Depois de boa parte da cúpula petista, chegou a vez do PMDB. Nesta semana, a PGR pediu a prisão do presidente do Senado, Renan Calheiros; do presidente afastado da Câmara, Eduardo Cunha; do ex-presidente José Sarney e do senador Romero Jucá. Além disso, o ministro do STF, Gilmar Mendes, enfim aceitou a abertura de inquérito para investigar o presidente do PSDB e senador Aécio Neves. E podemos ter mais tucanos na fila, já que ainda precisamos conhecer a delação premiada do ex-presidente da Transpetro, Sérgio Machado, que foi líder de FHC no Senado.

É fato. Qualquer político brasileiro que ambicionou algo a mais precisou sujar as mãos. Veja bem: os dois partidos que desde 1994 são protagonistas das campanhas presidenciais, PT e PSDB, estão enrolados.
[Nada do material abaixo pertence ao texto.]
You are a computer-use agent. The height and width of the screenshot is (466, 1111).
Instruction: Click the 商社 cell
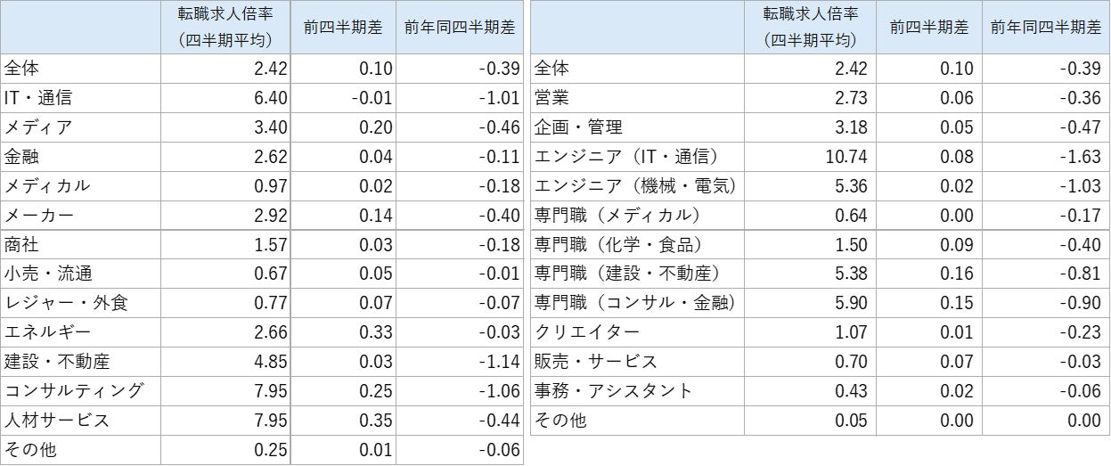tap(22, 245)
E o maior partido do país, o PMDB, que sempre foi governo e garantiu a chamada governabilidade, está em todas até o pescoço. E outros partidos robustos, como o PP, que ajudaram a encorpar bases governistas, também engrossam as listas de investigados.

Tudo indica que o poder tem um preço. Paga quem quer ter o poder, recebe quem dá o apoio. O velho “me ajuda a te ajudar”. E, obviamente, essa grana que passa na mão de muitos, sai da mesma fonte: os cofres públicos. Dá para imaginar quanto já foi engolido por este tipo de conduta? A Lava-Jato, até gora, recuperou mais de R$ 4 bilhões. É bastante, mas certamente representa quase nada perto de tudo que já foi desviado no Brasil.

Parece que o presidencialismo fracassou. Porém, como pensar num parlamentarismo com um Congresso desses? Estamos dependendo do Ministério Público, da Polícia Federal e do Judiciário, e tendo que confiar cegamente nessas instituições, como se fossem imaculadas, para ter no que acreditar. Chegou o momento de reinventar uma série de pontos da política nacional. A começar pelos partidos, pelo sistema eleitoral, pelo equilíbrio entre poderes etc. E fazer isto como quem troca uma roda com o carro andando, já que não dá para viver uma crise sem fim. E sem apelar para intervenção militar, por favor!

Particularmente, só vejo uma saída para isso tudo. Acabar com essa política profissional que conhecemos. Não dá mais para permitir que tenhamos Sarneys (na política desde 1955) ou Renans (desde 1978). São pessoas que passaram mais da metade da própria vida sendo políticos, e que esqueceram-se de como é ser cidadão. Que passaram tanto tempo tendo tantos benefícios, que não lembram mais de que bolso saem. Enraizaram-se tanto, que até quem quer ter vez precisa seguir a “cartilha do poder”. Traçaram tantos planos para obter a reeleição, que flexibilizaram aquilo que talvez entendiam como correto quando pensaram em ingressar na política. O fato de terem feito tudo tão naturalmente, como se nada fosse errado, indica que não têm mais consciência. Que políticas públicas não têm como principal objetivo fazer o bem, pois o “bem” parece ser uma consequência de algo feito apenas para manter o status quo.

Já há quem diga que, para o bem do Brasil, seria importante fazer uma espécie de anistia: zerar os crimes e só prender quem sair da linha a partir de agora. Eu concordo com a parte de recomeçar, se no acordo eles se comprometessem a nunca mais concorrer.